We hope you found our previous post on the Overview of gold investment and its historical performance both useful and informative. If you haven’t had a chance to read it yet, we’ve put it here so you don’t miss out!

Is your life insurance airtight?

Many consider insurance as the first step to building a savings portfolio, after all, there’s nothing as important as securing what you already have, beginning with the most important asset, your life. Life insurance salesmen are quick to ask the question “what would life be like for your dependents in the case of your untimely demise?” What most of them fail to tell you, however, is that if an unfortunate event does occur when you happen to be in debt, it’s your creditors who are going to benefit from your policy and not your wife or your children as you intended. That’s a pretty terrifying thought since the one thing that gives a person peace is the knowledge that the people who you care about will be looked after once you’re gone.

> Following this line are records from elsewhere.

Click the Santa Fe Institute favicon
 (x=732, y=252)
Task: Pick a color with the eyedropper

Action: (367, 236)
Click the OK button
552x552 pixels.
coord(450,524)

To elaborate, say a particular businessman passes away leaving behind about ten crores of debt ( outstanding loan) but also invested about  20 lakhs in life insurance for about 15 years which would mean his wife/or children would receive somewhere around 4-5 crores. In such a case the entire payout would go towards repaying the debt, along with any other assets he may have left behind, till the amount is recovered. This leaves us asking the question of whether there is no way for a man in debt to secure his family’s future or invest in life insurance without the proceeds being snapped up by creditors?

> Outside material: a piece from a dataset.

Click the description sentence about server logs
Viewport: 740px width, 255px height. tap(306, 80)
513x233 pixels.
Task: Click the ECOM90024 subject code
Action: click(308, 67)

Well, of course, there is it’s called the Married Women’s Property Act or MWP Act and was originally set up in order to protect properties owned by women. Section 6 of this act covers life insurance policies and is the part that is most relevant today. According to this section, any married, divorces or widowed man can take a life insurance policy under this act which will cause said policy to automatically function as a trust under the Trust Act. While the trustees can be your doctor, chartered accountant, Advocate or financial advisor and the trustees can be changed at any time, the beneficiary ( wife & children ) can never be changed.

What does this mean, if you have any money invested in a life insurance policy under this act, in addition to it being safe from your creditors, even a court of law cannot attach it to any recovery of outstanding loan in case of your death. Furthermore, even in the case that you outlive the policy, the proceeds will still go to the beneficiary, making for a pretty airtight way to secure your wife and children’s future. A good rule of thumb before making such investments is to consult with a financial advisor or do some research on the human life value method or the capital need analysis method to figure out the ideal insurance cover for you.

If you enjoyed reading this post, please leave a comment or a suggestion on what financial topic you would like to read about next.


Comments

Popular posts from this blog

Understanding ESG Funds

Pradhan Mantri Vaya Vandana Yojana (PMVVY)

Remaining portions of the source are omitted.